A day after the test results, we set out to La Crosse, WI, to participate in what is being called the Eucharistic Revival that will culminate in a huge gathering in Indianapolis this July. For us, the event began with a walk across a Mississippi River bridge that took us from Minnesota to Wisconsin, moving ever eastward. As we walked and the chest pains came and went, I was told that this day, June 7, was the feast of the Sacred Heart of Jesus. What a coincidence. It also happened to be my birthday, a calendar-driven symbol of birth, continuity, and inevitable death. As we moved closer to the building where the speakers for the event would be, we saw a friend standing on a corner where we were supposed to turn. She said hello and wished me a happy birthday. Behind her was a priest who heard her and exclaimed, “It’s my birthday, too!” Odd as this might be, this was the first person I had ever met in my entire life who shared my birthday. Our friend asked that he give me a blessing, which he did. He first dipped his hand into a small container of holy oil, which is used for blessing both the newly baptized and the dying.
‘Make for yourself a new heart,’ the Bible tells us again and again. ‘The law shall now be written in your hearts’ Jesus claims. It has always been about the heart, about our deepest self, and how we must come to realize its connection to God and eternity, our deepest reality. To ignore this call to live from the heart is to live in constant disarray, our happiness dependent on every moment that fate and fortune throws our way. Even if we get nothing but the best, there is nothing to stop ultimate defeat, the loss of everything that depends on the charms and things of this world.

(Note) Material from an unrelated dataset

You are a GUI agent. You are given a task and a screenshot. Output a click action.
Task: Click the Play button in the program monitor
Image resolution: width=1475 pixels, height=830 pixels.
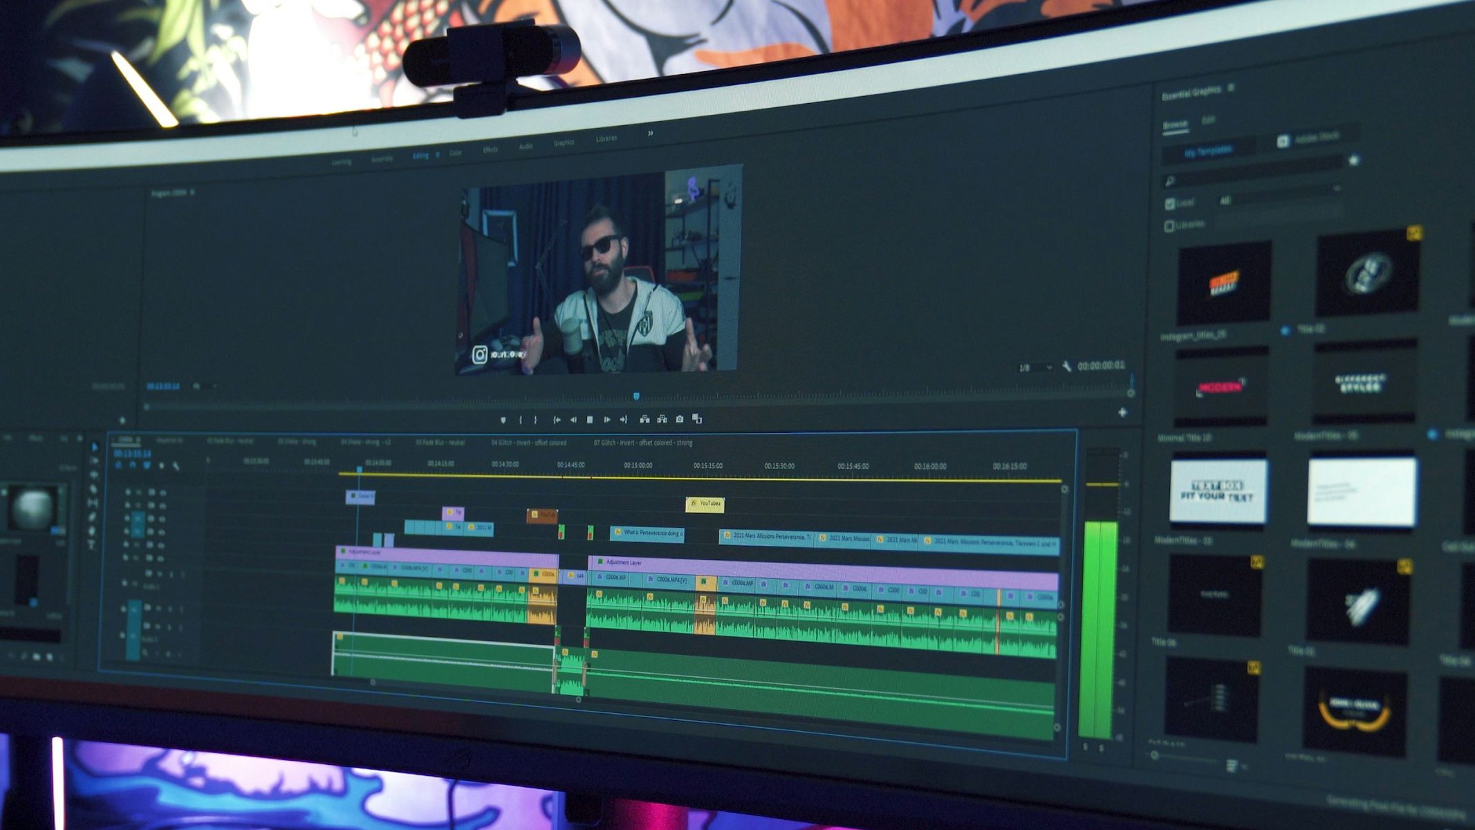[x=590, y=419]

To make a new heart, we must experience in full the pain and uncertainty that this world brings. I don’t believe that there is any other way to wake us from the dream -world cocoon we have created from our routines. There is nothing routine about death and dying. We are not safe here, and no routine will save us from the annihilation of our cocoon. But we are made for the eternal, and sometimes we are shown that this is true in the most imaginative ways. Sometimes it happens that we find that our birthdays are linked to a sacred heart that can heal our own; and sometimes we get a surprise visit from an angel who shares our own birth and offers us rebirth into a world without end.